The most common reasons for claim rejection include: (1) non-disclosure of pre-existing conditions at the time of buying the policy; (2) treatment taken during the waiting period for a condition that was declared pre-existing; (3) hospitalization at a non-network hospital without prior approval for non-emergency cases; (4) claims for exclusions clearly listed in the policy (cosmetic surgery, experimental treatments, self-inflicted injuries); (5) delay in intimation to the insurer after hospitalization; and (6) insufficient documentation. Reading your policy document thoroughly and disclosing all medical history honestly remains the most effective way to prevent claim rejections.

8. Should I cancel my personal health insurance once I have a good job with generous employer coverage?

Absolutely not — and this is arguably the most important question in this entire article. The years when you are employed with good employer health coverage are precisely the years your personal policy is safest and cheapest to maintain, because you are unlikely to claim on it. This means your no-claim bonus grows, your waiting periods complete, and your premium stays low. The value of that policy reveals itself fully only when you leave the job, face a layoff, or — as I experienced — lose the ability to work due to a health event. Keep your personal policy active always. The premium during good times is the price you pay for protection during the worst times.

A Final Word: Do Not Wait for Your Own Wake-Up Call

I was one of the lucky ones. I had that ₹5 lakh personal policy sitting quietly in my drawer, almost forgotten, paid for with a small annual premium that I had never really felt proud of spending.

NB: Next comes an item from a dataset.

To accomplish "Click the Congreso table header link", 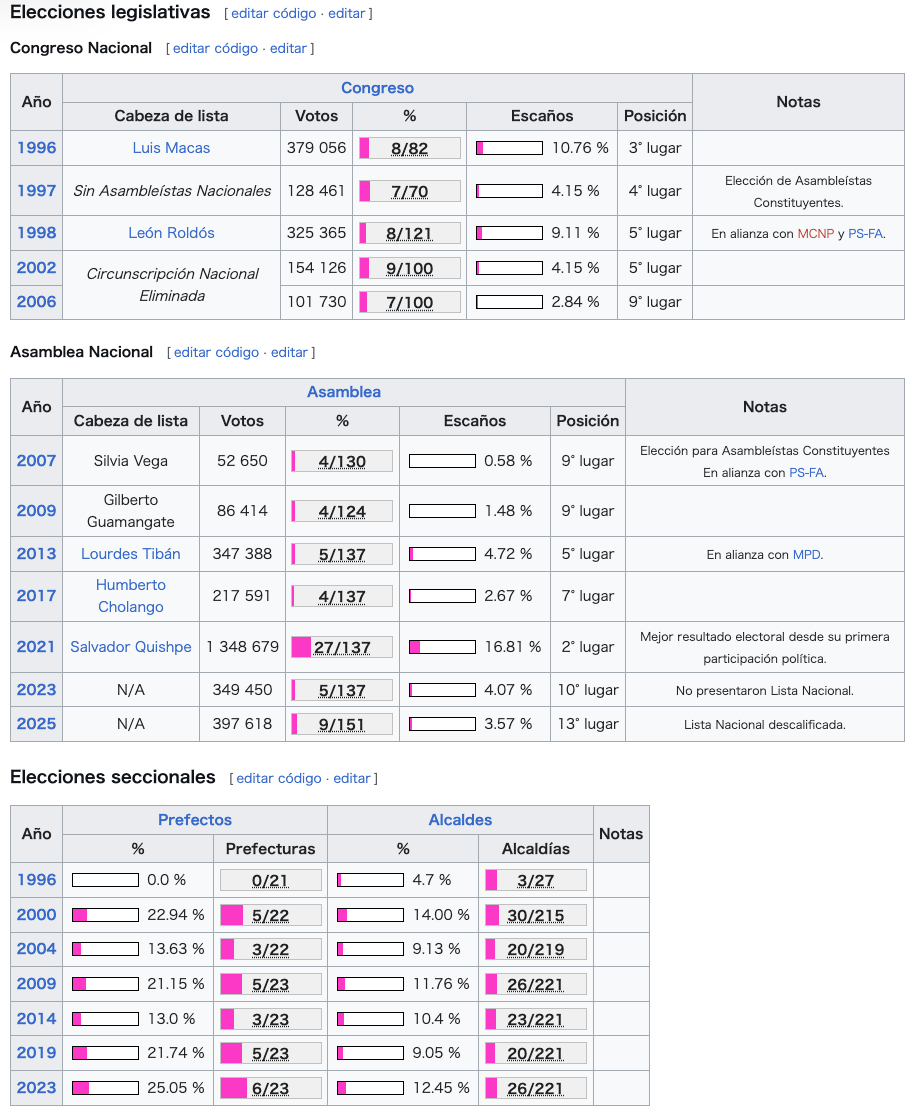I will (x=377, y=88).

That policy — bought on someone else’s advice, almost reluctantly — became the financial foundation of my recovery.

Many people are not so fortunate. They rely entirely on their employer’s generosity, on their youth, on the optimism that serious illness is something that happens to other people. Until it happens to them.

If you are reading this and you do not have a personal health insurance policy in your own name, I want to ask you to do just one thing today. Not tomorrow. Today. Look up one or two reputable health insurance plans online, check the premium for your age, and take the first step toward buying it.

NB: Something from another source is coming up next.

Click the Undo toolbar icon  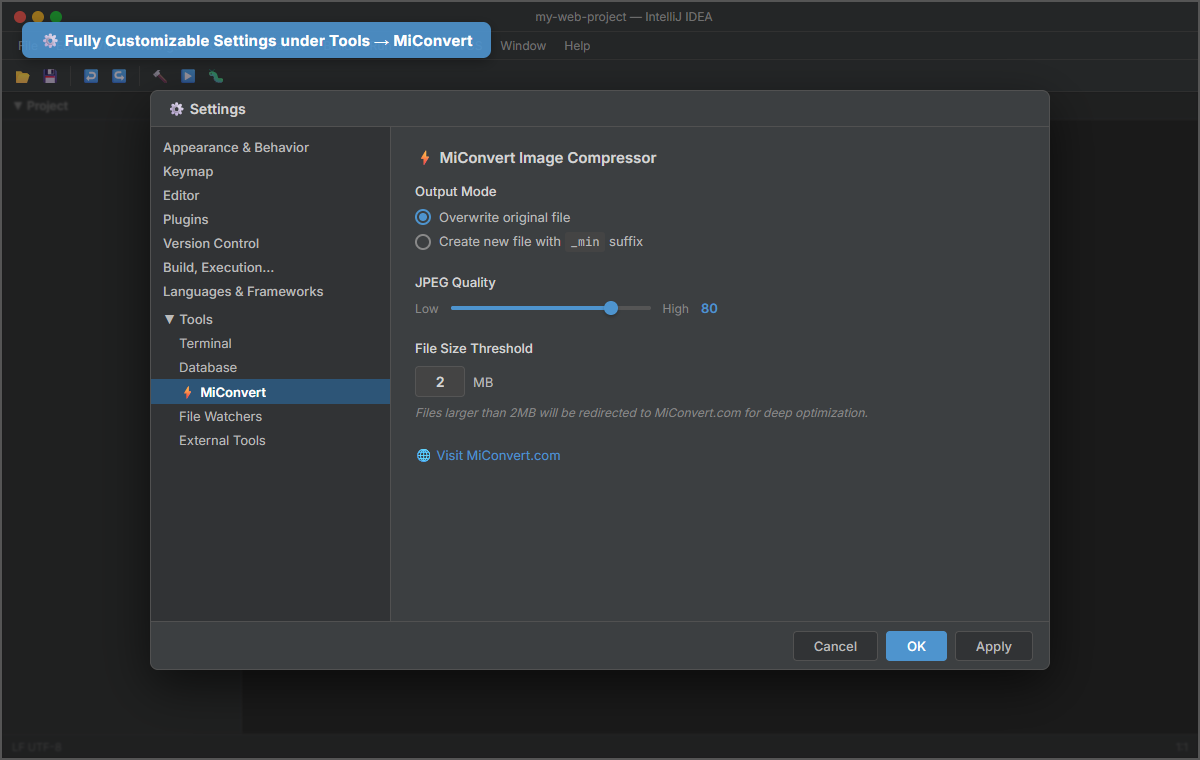[90, 76]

It may be the best ₹700 a month you ever spend.

Because the version of you that faces a medical crisis one day — and I sincerely hope you never do — will thank the version of you that acted today.

📋 Disclaimer: This article is written for educational and informational purposes only and is based on personal experience and publicly available information. It does not constitute financial advice, investment advice, or professional insurance guidance. Health insurance products, premiums, terms, and regulatory rules vary by insurer and may change over time. Readers are strongly advised to consult a certified financial advisor or a registered insurance intermediary before making any insurance-related decisions. Premium figures and cost estimates mentioned in this article are approximate and representative; actual premiums depend on individual health profiles, insurer policies, and other factors. IRDAI regulations referenced are general in nature and may be updated; always verify current guidelines with your insurer or a licensed professional.